The war began when Hamas-led terrorists stormed into southern Israel, killing around 1,200 people, mostly civilians, and abducting around 250 people. Around 100 hostages are still inside Gaza, a third of whom are believed to be dead.

Israel’s bombardment and ground invasion have killed more than 43,000 Palestinians, more than half of them women and children, according to local health authorities, who don’t say how many of those killed were fighters. Around 90% of the population of 2.3 million has been displaced, and hundreds of thousands are packed into squalid tent camps, with little food, water or hygiene facilities.

The United States has rushed billions of dollars in military aid to Israel during the war, while pressing it to allow more aid into Gaza.

Trump has promised to end the wars in the Middle East without saying how. He was a staunch defender of Israel during his previous term, and Israeli Prime Minister Benjamin Netanyahu says they have spoken three times since his reelection last week.

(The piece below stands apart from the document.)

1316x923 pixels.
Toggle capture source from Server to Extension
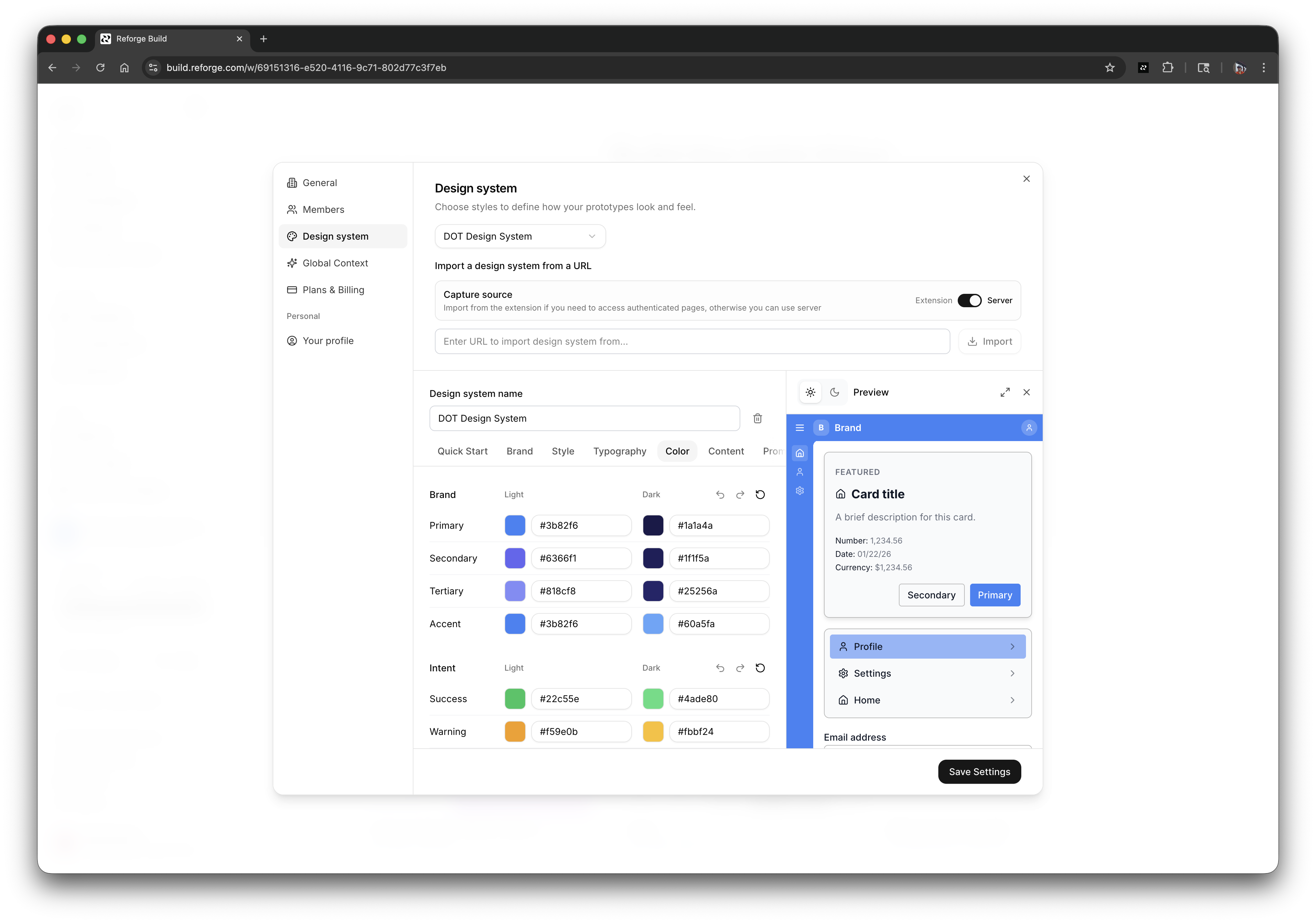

Former State Department official Charles Blaha, who ran the office in charge of ensuring that military support complies with U.S. and international law, expected the Biden administration to cite national security interests and waive restrictions on military support to Israel.

“If the past is prologue — no restrictions, and then kick the can down the road to the next administration.”

Magdy reported from Cairo. Associated Press writers Melanie Lidman in Tel Aviv, Israel, and Matthew Lee and Ellen Knickmeyer in Washington contributed reporting.